Per le generazioni più recenti l’immagine è un ideogramma che opera come strumento identitario e culturale, per gli anziani una testimonianza, anch’essa con la funzione di strumento identitario e culturale.

Nel contesto digitale, la distinzione tra frontstage e backstage diventa più sfumata e complessa, perché il pubblico è fluido e non è impossibile che un messaggio destinato a una certa bolla arrivi anche a tutt’altra. Capitano così delle interferenze linguistiche, in cui i genitori sono esposti all’indecifrabile memetica dei figli e questi ultimi alla peculiare comunicazione visiva delle generazioni più anziane.

Sebbene anche i boomer usino le immagini per costruire un'identità culturale infatti, i loro riferimenti e le modalità con cui gli attribuiscono valore sono differenti. Le immagini pseudo-verosimili – come alcune generate dall’AI – vengono considerate autentiche, perché il realismo è sufficiente a ricordare il legame che le immagini possedevano con il mondo. Questo approccio crea una sorta di “fiducia automatica” nel realismo: l’apparenza veritiera della rappresentazione basta a confermare l’autenticità percepita, senza che si renda necessaria una verifica.

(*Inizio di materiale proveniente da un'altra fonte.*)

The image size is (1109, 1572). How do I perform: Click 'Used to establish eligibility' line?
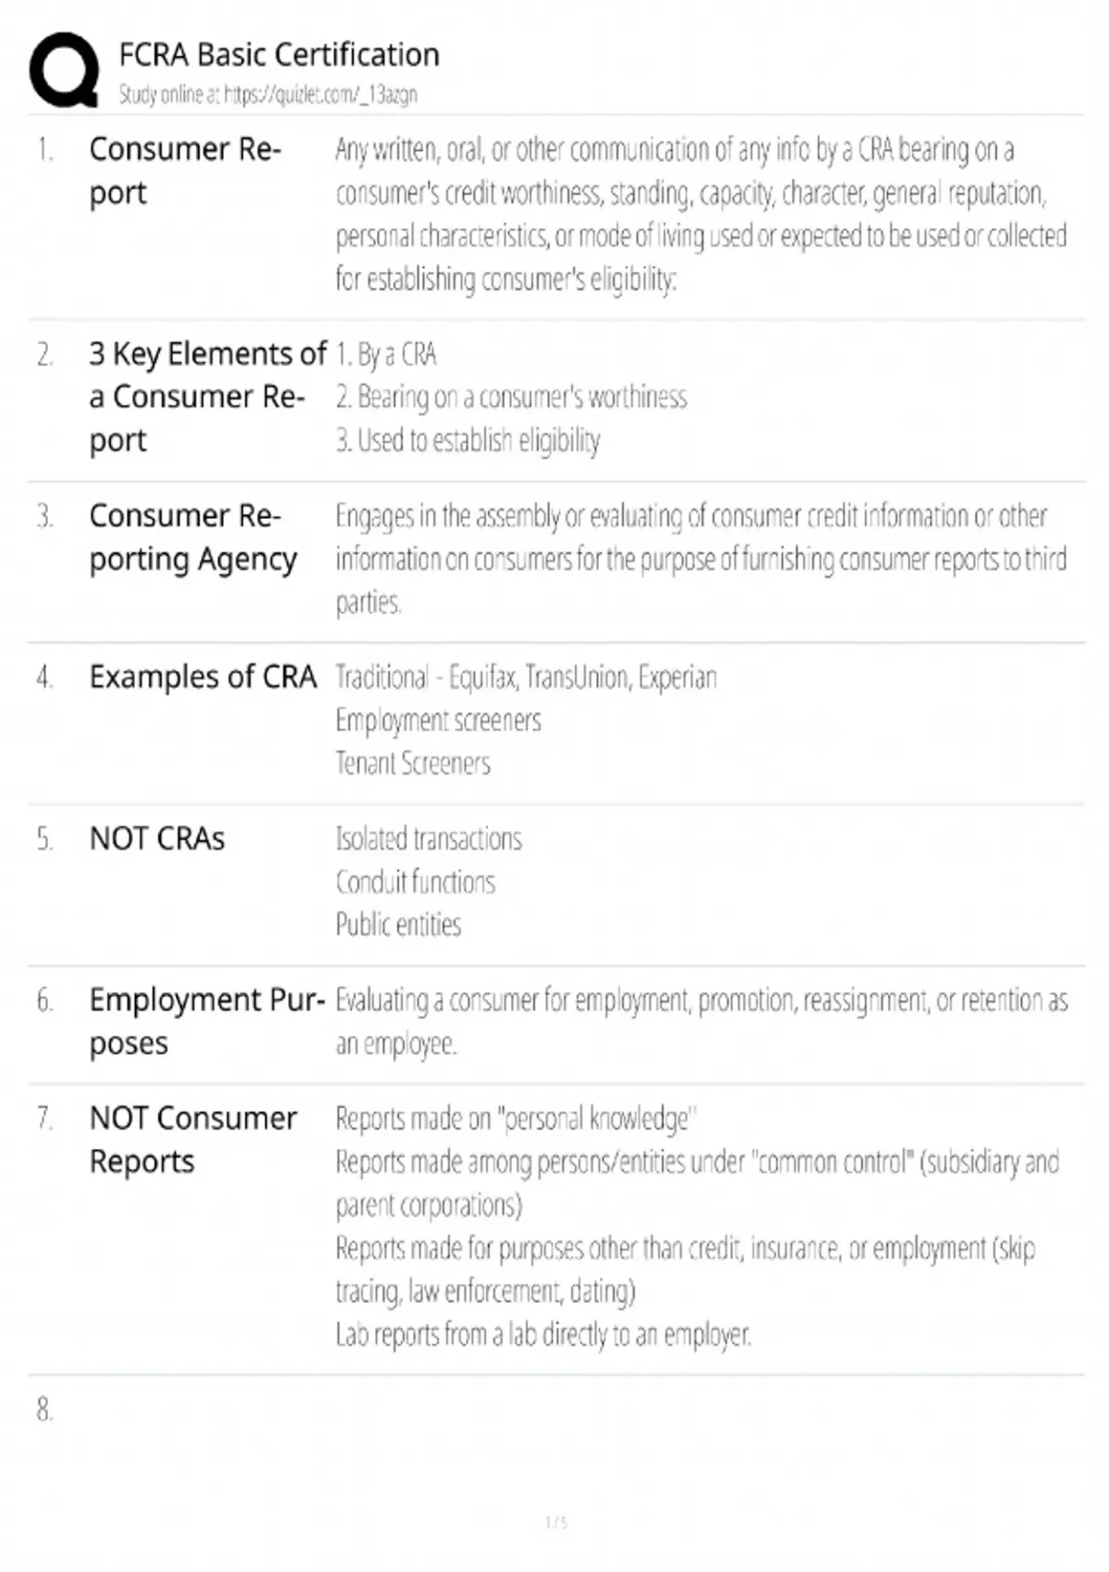(x=469, y=440)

Anche le immagini apertamente ideogrammatiche dei boomer si differenziano; tazze di caffè, vecchi fumetti, grandi scritte con font improbabili, convergono tutte verso un’estetica vintage o kitsch, spesso carica di un immaginario nostalgico, rassicurante e legato a valori tradizionali. Ma non è solo il rito del caffè mattutino a tranquillizzare il boomer disperso nelle tempeste dell’infosfera. A generare questo insanabile divario estetico è anche il ritorno delle immagini a un ruolo che si va erodendo e che forse non è mai esistito, quello di descrivere la realtà – una realtà che, oltre a essere in continua mutazione, è di fatto assemblata anche col nostro straripante patrimonio simbolico.